The closing number of 52! A Statistics Cabaret concludes an hour of music charting the life story of statistics-lover Lotus. The musical follows Lotus from conception to the age of 52, including a job in quantitative trading, a PhD, and one insane night in Vegas along the way. A different actor portrays Lotus at every stage of their life, and all five gather to end the show with Maroon 5’s song “Memories”:
Here’s to the ones that we got
Cheers to the wish you were here, but you’re not
’Cause the drinks bring back all the memories
Of everything we’ve been through
This moment exemplifies everything that one might take away from the show. First, there is the soundtrack: a series of 21st Century pop songs, each more of a banger than the last, and each expertly sung to the accompaniment of keyboard, bass, and drums. Taylor Swift is there; Olivia Rodrigo is there; Avril Lavigne is there.

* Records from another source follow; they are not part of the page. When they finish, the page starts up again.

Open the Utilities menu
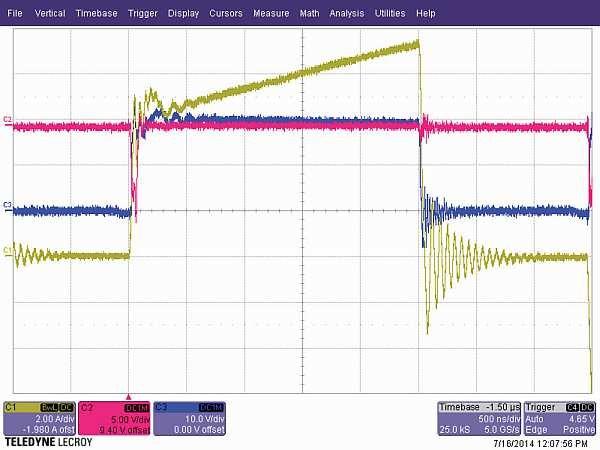pos(390,14)
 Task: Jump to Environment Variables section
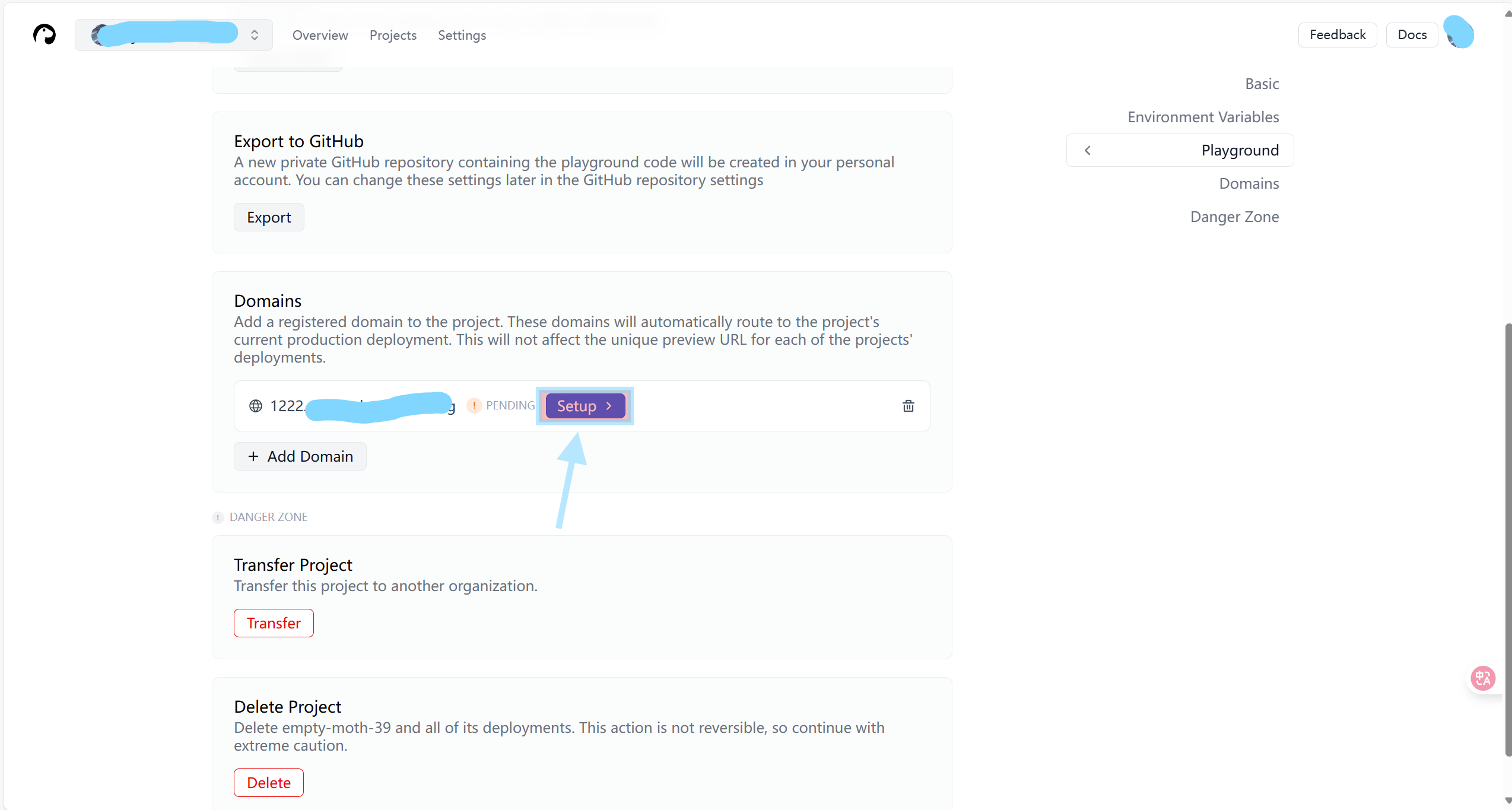1203,117
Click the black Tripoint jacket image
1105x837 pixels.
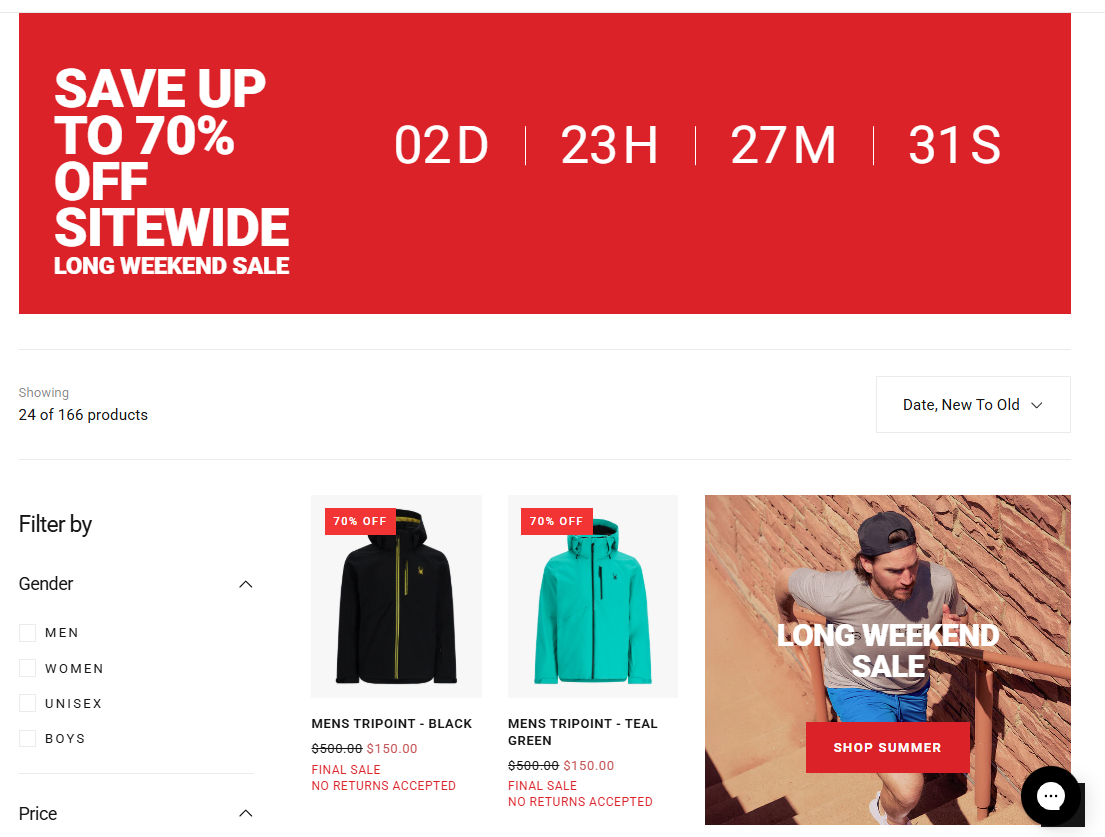click(396, 596)
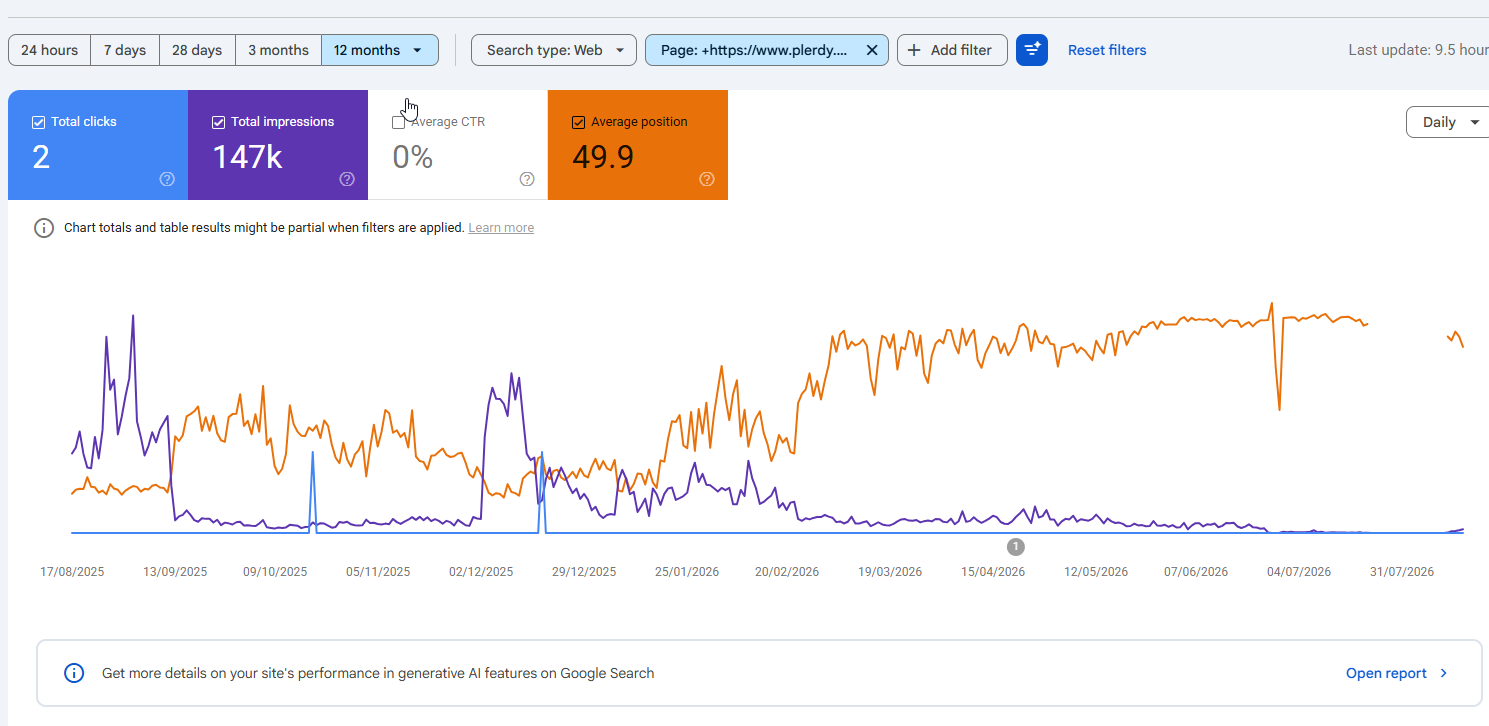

Each song is performed with accuracy to the original that makes them instantly recognizable, but the performers sing with a flair and passion that reveals they truly enjoy their work. The result feels, more than anything, genuine. “Expectations” by Lauren Jauregui lives up to its potential as a heart-wrenching lament, while “Waking Up in Vegas” leaves behind the cutesy tendencies of its original singer Katy Perry to become an authentic yet lighthearted argument. The show is a pleasure to listen to, leaving one wishing that copyright laws were relaxed enough that one could purchase a cast album.
The visual experience is understated but effective. 52! takes place in the Loeb Ex, a black-box theater in the Loeb Drama Center, re-imagined as a cabaret venue. The audience is randomly put into small groups and seated at one of several small tables, each with a classic red tablecloth and an intricate origami lotus centerpiece. There is next to no dancing, and most of the performers sing directly to the audience.
What’s most interesting is the decision to convey Lotus’s aging by having different singers take over from each other in the middle of the relevant songs. Furthermore, none of these actors look anything like each other. In a more technically intricate medium, this might have been a problem, but here it serves only to give each audience member a greater opportunity to identify with Lotus.
If that was 52!’s only goal, then the “Memories” scene, the only time all five Lotuses are on stage at once, would be the perfect finale. Unfortunately, though, that same scene also exemplifies the worst of the show. The focus on Lotus means that their friends Alice, Bob, and Carl, their parents Martin and Gale, and even geometric rapper Triggy Triggs do not have a place in the final number. “The ones that we got” turn out to be Lotus and Lotus alone.
In fact, this is not the first time we are left wondering what everyone besides Lotus is doing. Much of the story of 52! centers around Lotus facing and overcoming various forms of discrimination, from the “Alge-bros” in high school to their colleagues in finance who refuse to respect their pronouns. However, we never see any of these people in action, only hearing about them in the vaguest terms from two emcees responsible for narrating the story that connects each number to the next. I don’t doubt that any audience member can imagine what Lotus must have been feeling. However, since we are only told, not shown, what they experience, their eventual discovery of inner strength seems trite and unearned while the condemnation of the bad guys falls flat.
52! is clearly attempting to tackle big questions head-on. The emcees lay into the finance bros with an energy unequaled in any other part of the show. Co-director and co-writer Cas Li writes program notes that ask “Is capitalism truly the solution for sexism? Yet, is there really any other way to elevate oneself in a capitalistic society?” Lotus supposedly suffered in an underperforming K-12 education system, which the emcees blame on “(cough) Common Core (cough).”
Yet, none of these issues are discussed for more than a few seconds. The show offers no solutions beyond #girlbossing (a narrative which Li felt, according to the program, “obligated to reproduce”) and the complex and devastating effects of exclusionary culture are reduced to Lotus singing a sad song instead of a happy one. Digging into the toxic relationships at the core of Lotus’s sufferings would require making space for characters other than Lotus, something the show is unwilling to do.
In the end, we are left with exactly what we were promised: a statistics cabaret. 52! is a fantastic evening of listening to good music performed by great musicians. If that were all it was trying to be, it would have been enough. Instead, 52! tries, admirably, to tell a more meaningful story of overcoming hatred and loving oneself. That this story ultimately failed to land should not detract from the impressive performance of the cast and crew.